» **Directions for this task**:
Copy out every line of the material below word for word, without changing anything.

Items from a dataset
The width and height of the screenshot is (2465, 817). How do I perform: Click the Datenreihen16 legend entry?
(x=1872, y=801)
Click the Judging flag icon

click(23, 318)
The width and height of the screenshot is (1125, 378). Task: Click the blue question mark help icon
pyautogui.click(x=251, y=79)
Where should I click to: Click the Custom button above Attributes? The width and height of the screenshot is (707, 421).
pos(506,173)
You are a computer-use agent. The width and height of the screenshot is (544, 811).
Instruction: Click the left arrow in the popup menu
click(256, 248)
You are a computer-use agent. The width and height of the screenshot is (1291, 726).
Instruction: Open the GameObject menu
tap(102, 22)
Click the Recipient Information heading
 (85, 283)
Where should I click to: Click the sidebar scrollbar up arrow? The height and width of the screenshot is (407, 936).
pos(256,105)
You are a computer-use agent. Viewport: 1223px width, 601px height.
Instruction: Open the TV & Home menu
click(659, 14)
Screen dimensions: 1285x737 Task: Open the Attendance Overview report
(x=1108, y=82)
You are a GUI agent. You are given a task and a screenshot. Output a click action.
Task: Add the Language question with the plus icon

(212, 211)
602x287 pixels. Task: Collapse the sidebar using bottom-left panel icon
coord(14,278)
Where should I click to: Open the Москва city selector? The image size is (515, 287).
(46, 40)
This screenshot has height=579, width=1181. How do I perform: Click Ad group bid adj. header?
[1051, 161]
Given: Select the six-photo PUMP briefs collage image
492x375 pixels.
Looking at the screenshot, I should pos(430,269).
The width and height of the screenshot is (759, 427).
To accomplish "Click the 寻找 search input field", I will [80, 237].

» **Answer to the problem**:
The width and height of the screenshot is (2465, 817). How do I perform: Click the Datenreihen16 legend entry?
(x=1872, y=801)
Click the Judging flag icon

click(23, 318)
The width and height of the screenshot is (1125, 378). Task: Click the blue question mark help icon
pyautogui.click(x=251, y=79)
Where should I click to: Click the Custom button above Attributes? The width and height of the screenshot is (707, 421).
pos(506,173)
You are a computer-use agent. The width and height of the screenshot is (544, 811).
Instruction: Click the left arrow in the popup menu
click(256, 248)
You are a computer-use agent. The width and height of the screenshot is (1291, 726).
Instruction: Open the GameObject menu
tap(102, 22)
Click the Recipient Information heading
 (85, 283)
Where should I click to: Click the sidebar scrollbar up arrow? The height and width of the screenshot is (407, 936).
pos(256,105)
You are a computer-use agent. Viewport: 1223px width, 601px height.
Instruction: Open the TV & Home menu
click(659, 14)
Screen dimensions: 1285x737 Task: Open the Attendance Overview report
(x=1108, y=82)
You are a GUI agent. You are given a task and a screenshot. Output a click action.
Task: Add the Language question with the plus icon

(212, 211)
602x287 pixels. Task: Collapse the sidebar using bottom-left panel icon
coord(14,278)
Where should I click to: Open the Москва city selector? The image size is (515, 287).
(46, 40)
This screenshot has height=579, width=1181. How do I perform: Click Ad group bid adj. header?
[1051, 161]
Given: Select the six-photo PUMP briefs collage image
492x375 pixels.
Looking at the screenshot, I should pos(430,269).
The width and height of the screenshot is (759, 427).
To accomplish "Click the 寻找 search input field", I will [80, 237].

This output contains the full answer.